> _Extracted data_:
'''

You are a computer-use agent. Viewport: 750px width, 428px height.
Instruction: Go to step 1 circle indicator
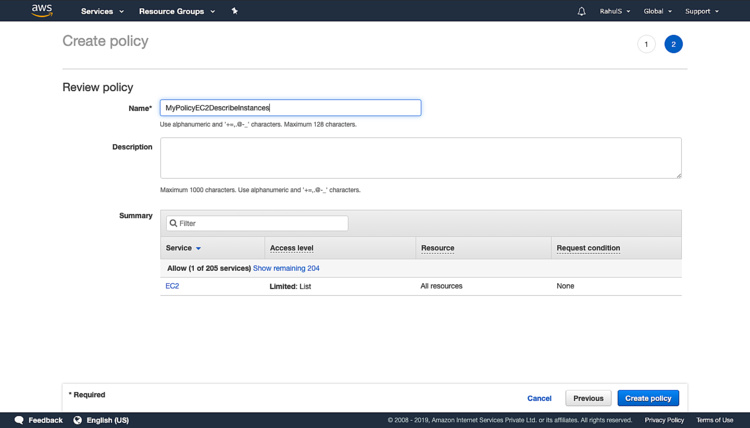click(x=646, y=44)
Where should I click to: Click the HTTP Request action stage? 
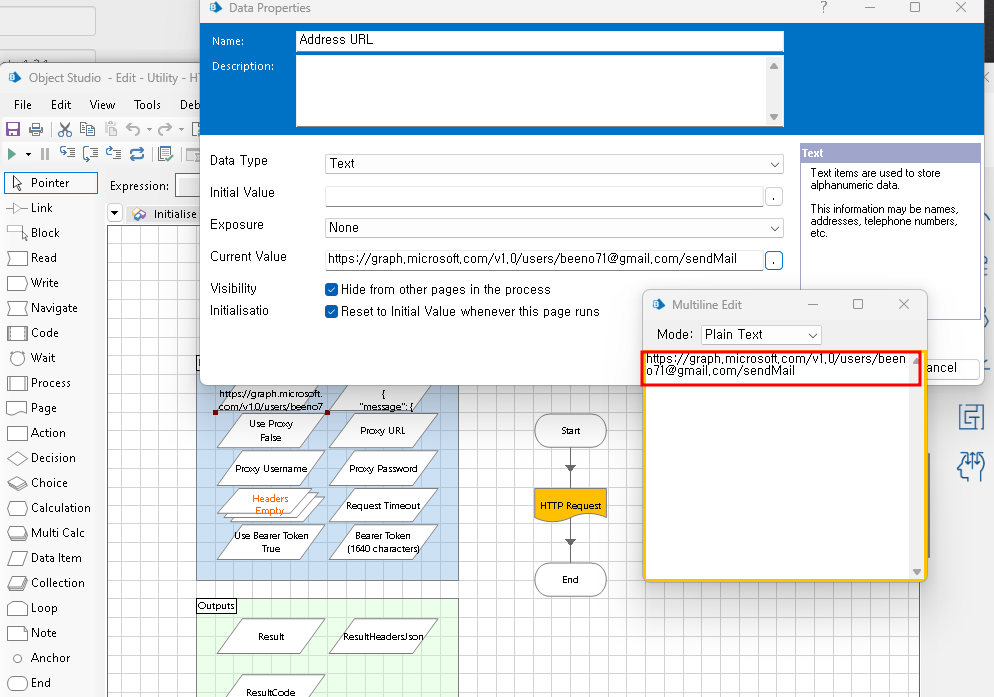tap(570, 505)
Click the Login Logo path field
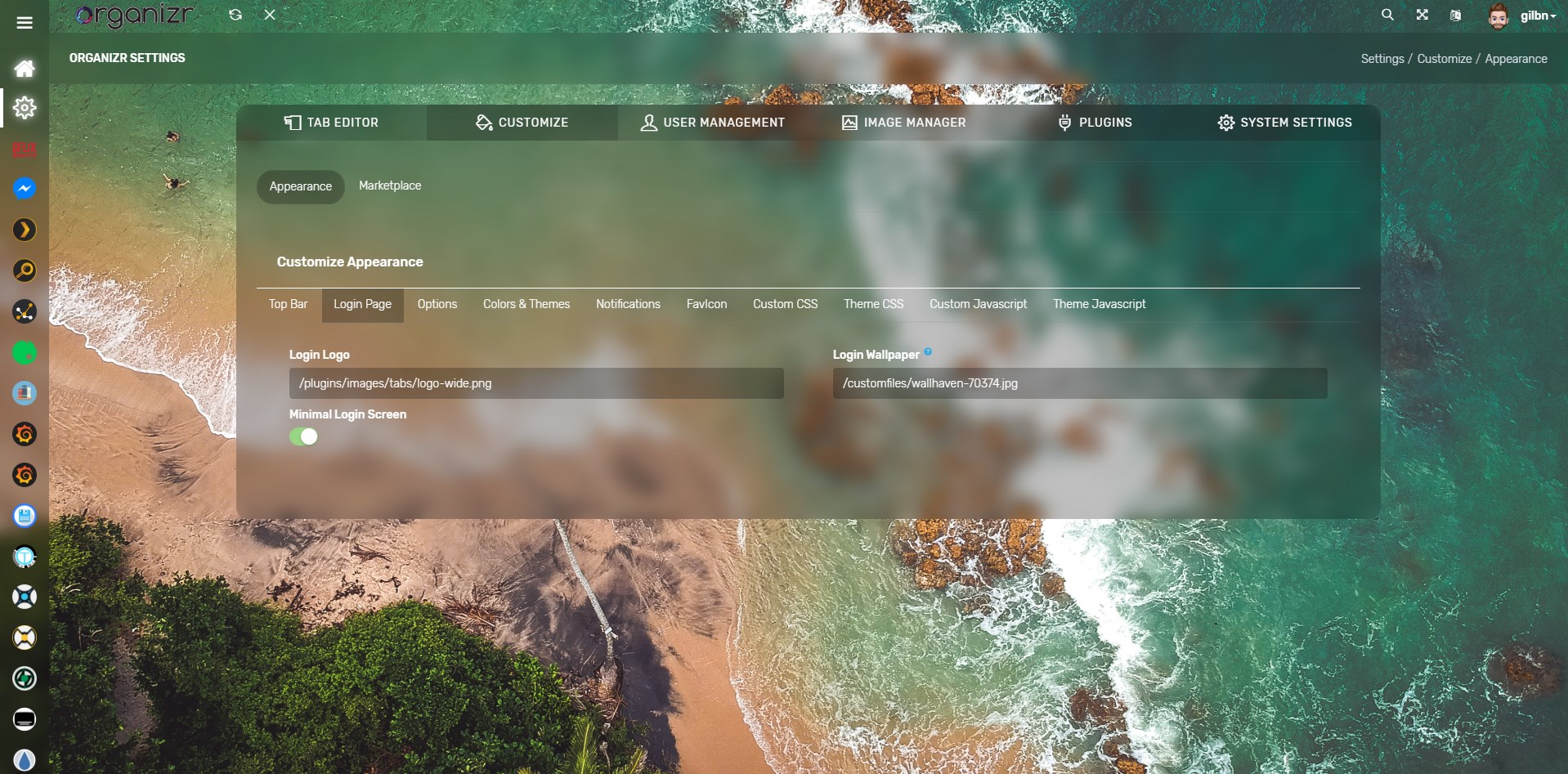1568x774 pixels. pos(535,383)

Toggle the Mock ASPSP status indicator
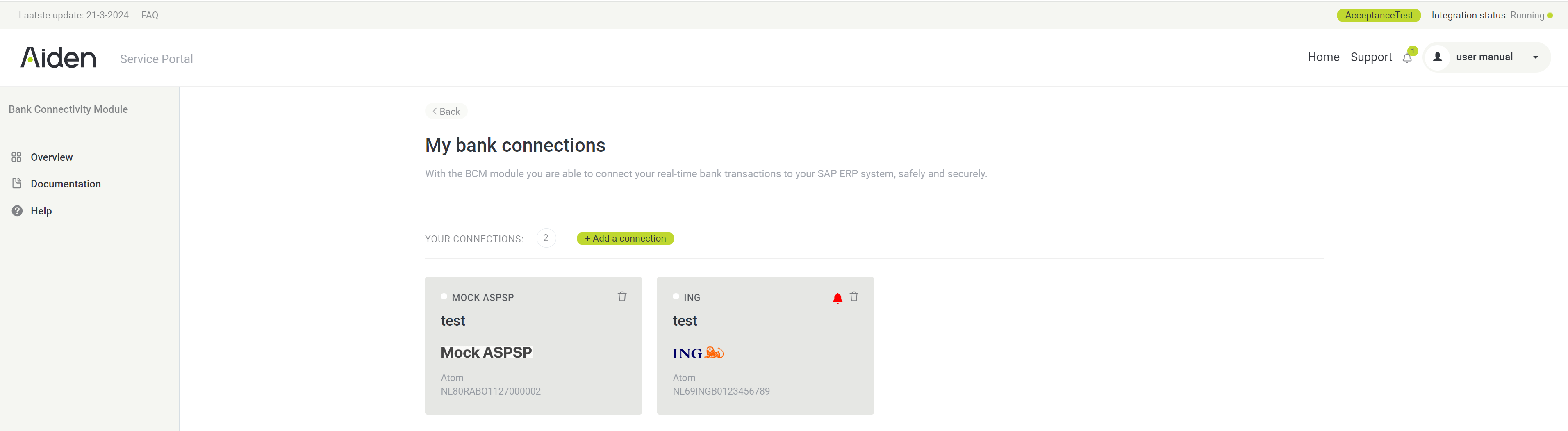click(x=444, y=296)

'''
'''

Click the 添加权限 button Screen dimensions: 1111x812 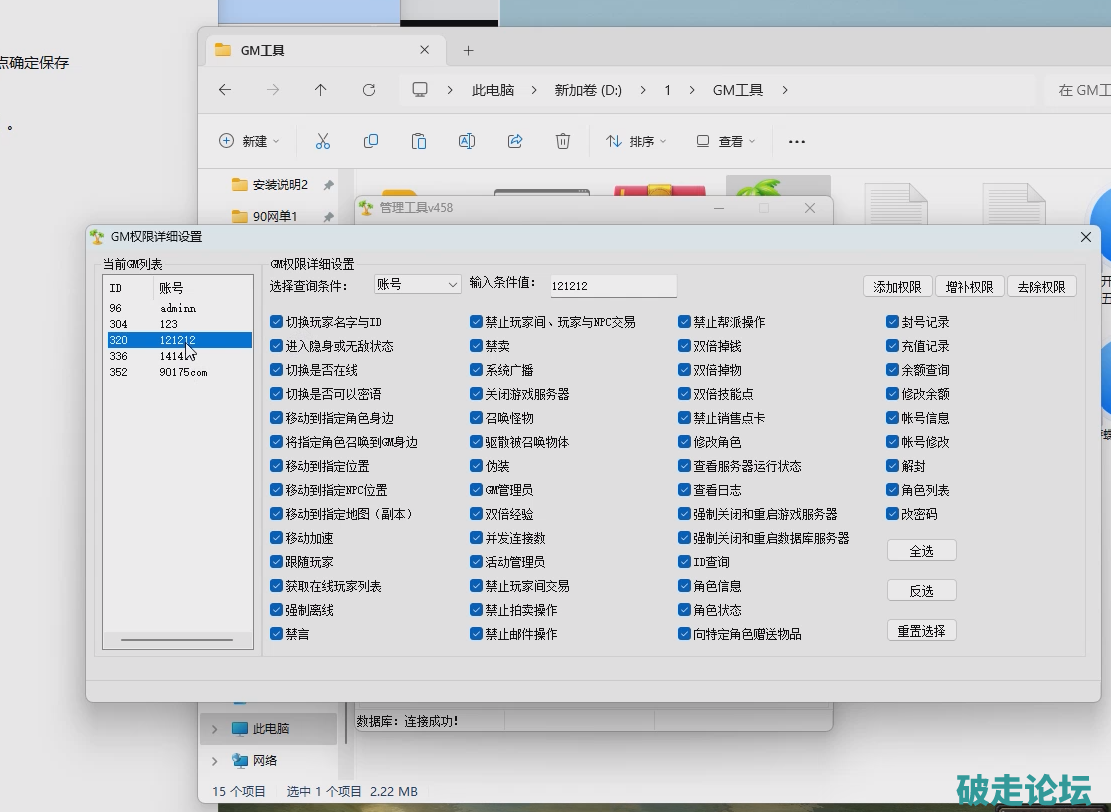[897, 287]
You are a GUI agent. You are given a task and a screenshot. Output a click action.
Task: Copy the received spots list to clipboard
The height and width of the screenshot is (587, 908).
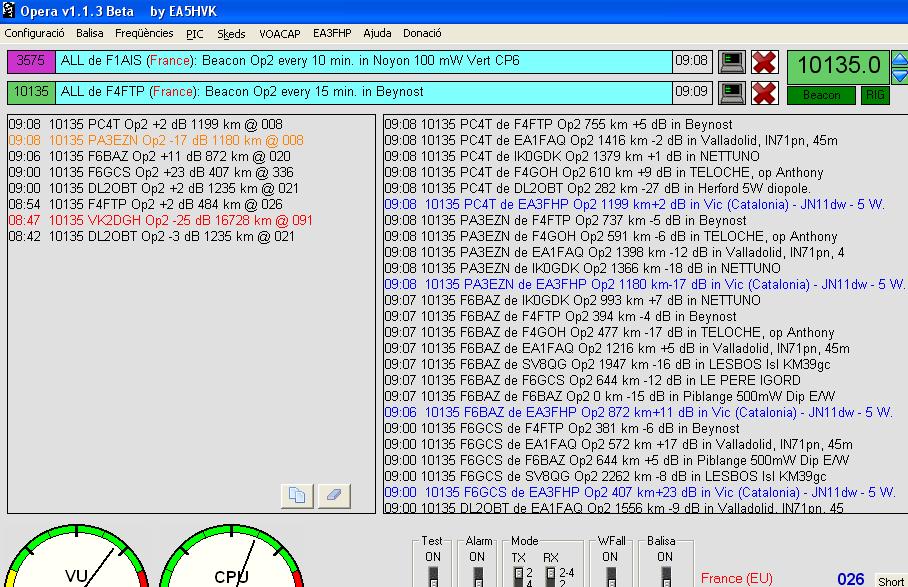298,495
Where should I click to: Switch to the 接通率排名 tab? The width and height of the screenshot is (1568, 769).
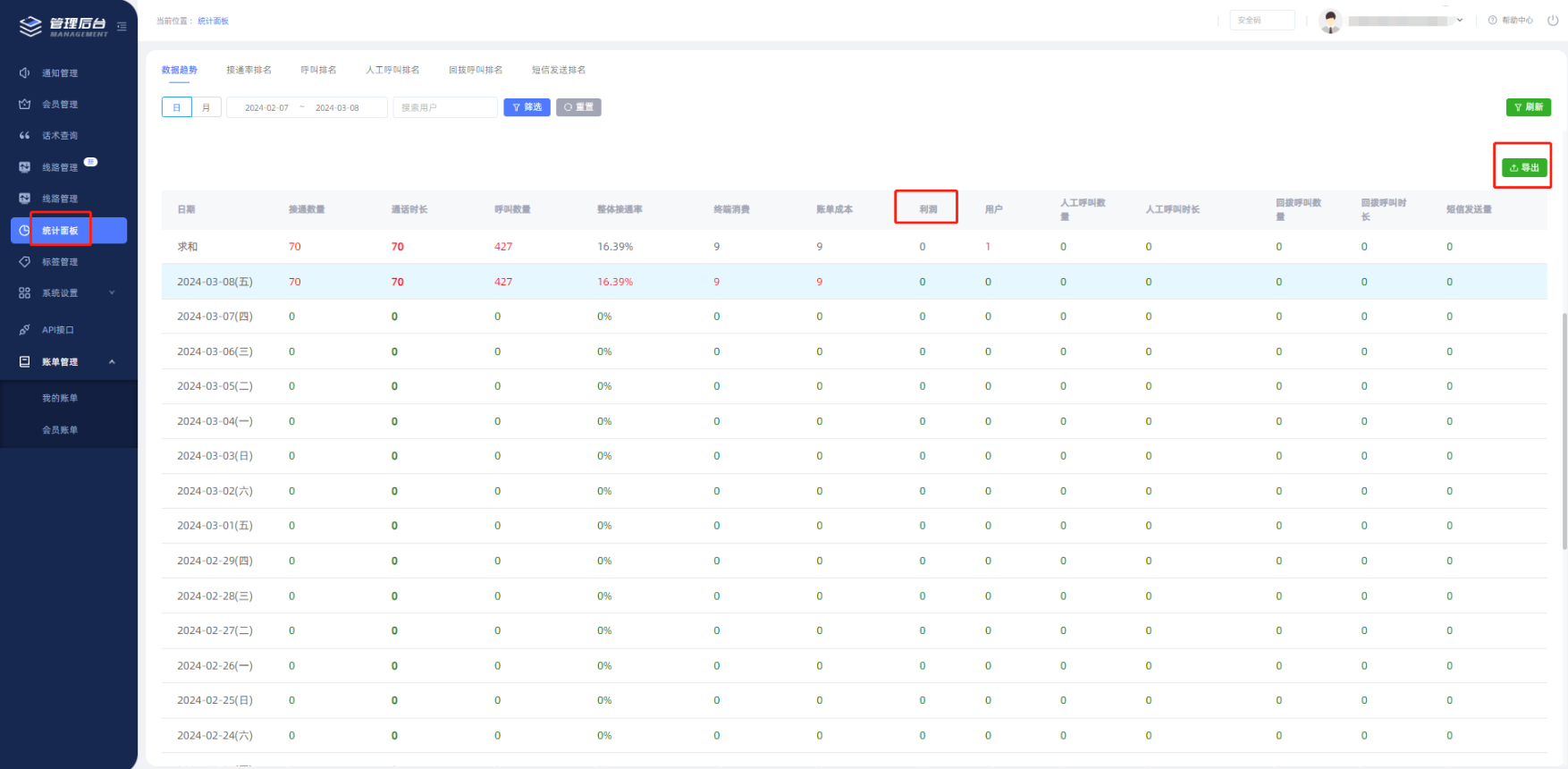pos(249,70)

'''

> _Directions_: Sift the data above for lines with "agent", then copy each one.

> _Solution to this task_:
You are a computer-use agent. Viewport: 750px width, 428px height.
You are a GUI agent. You are given a task and a screenshot. Output a click action.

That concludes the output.